I want to ride my bicycle, I want to ride my bike


It was sunny yesterday afternoon. Much warmer at work than at home, but wouldn't stop me. As the hours went on, I noticed the sky clearing up, the sun coming out and it looking like a nice day. Though we had quite a bit of rain over the last 40 hours, I figured it wouldn't be that bad on the bike trails.

I quickly changed when I got home. You do not need fancy equipment to go riding a bicycle. I lot of my friends are spending big dollars to outfit themselves as they fancy themselves big cyclists now. Only one I know of is truly dedicated and she puts a lot of time into it. It is part of her life and she loves it. Others are on climbing the hill up to that level. If they want to spend that kind of money, power to them. Nothing wrong with it and I am not ragging on them for doing so.

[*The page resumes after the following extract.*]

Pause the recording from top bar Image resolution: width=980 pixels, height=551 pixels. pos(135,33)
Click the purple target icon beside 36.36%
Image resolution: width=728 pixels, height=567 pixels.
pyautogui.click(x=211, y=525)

But me? I will grab the Huffy bike I have had since grade school and hit the road. I have gotten over my complex of people staring at me cuz of the training wheels. Hey I have no balance, ok! C'mon, look at the beauty! How could I upgrade from that?

Actually, I have a Trek hybrid I purchased maybe over 10 years ago. I used to get regular tune ups for it and have kept it in good shape. I do not see any reason to get a new bike at this point.

I tossed on a t shirt, shorts, sweaty hat (no, the hat wasn't already sweaty, but a hat I wear when I know I am going to sweat. Why ruin a good hat?) to keep bug out of my hair and off I was. I don't need any gay bike shirt (this ain't no race), no shorts that are going to hug my boys, and no stupid helmet (do I need to go there again?), and no fancy shoes to click in.

I just need nice weather so I can ride along in peace and collect my thoughts. I really need to bring some kind of recording advice along on a trip too. I could probably record some good stuff. Like yesterday I had these thoughts:

  • Should I go through Death Shore Park, site of the recent shooting? Nah. The guy who did it is being reported as an illegal immigrant from Mexico and is running for the border (mental note: do not eat at Taco Bell tonight). I can't believe that is true. At all the recent rallies, they kept saying illegal immigrants are not criminals. Care to change their stance on this one?
  • Cute jogger. Could use bigger tits though. Nice thighs. I wonder how soft they- watch out for the puddle!
  • The 13 year old girls who had their bikes blocking the path at a blind spot were a nice tough. Thankfully you can't get in trouble here as it is a 90 degree turn. Still stupid place to be stopped. Good thing I was wearing a helmet. Ha!
  • This hill isn't so bad. Those condos don't look so great. That hippy dude is weaving all over the place on his bike.
  • For all the rain the last number of hours, the puddles aren't that bad.
  • I am glad those two boxers are on leashes. Always better when the owners are paying attention to the dogs and others who use the bike path. Cuz if a dog ever comes charging after me when I am riding, I am doing my best to kick the thing in the chops to get it away (sorry Blonde). It would kind of be like polo I guess.
  • Oh, those dogs are small. I don't think I could kick them.
  • I wonder if I could stash a cooler of beer somewhere along this path where I could take a break and enjoy a cold one but no one else would find it. Hmm....
  • The "Danger, Cliff Ahead" signs amuse me. Who is this Cliff guy and why is he so dangerous? Can't they get him out of the park? At least they warn us of him.
  • Ok, hippy dude isn't a dude. It was a dudette. One really ugly dudette.
  • There is that jogger again. Just a bit of perspiration on her. Unlike the runner coming up.
  • What is for dinner? Hmm.... tacos sound good.

No fat bottomed girls were harmed in the typing of this post. And yes, they do make the rocking world go round.


2 comments:

AWE said...

I need to get my bike back out but I know it is going to hurt the next day when I do.

The Bracelet said...

Nothing makes me want to punch a man in the face faster than seeing him all decked out like he thinks he's Lance Armstrong.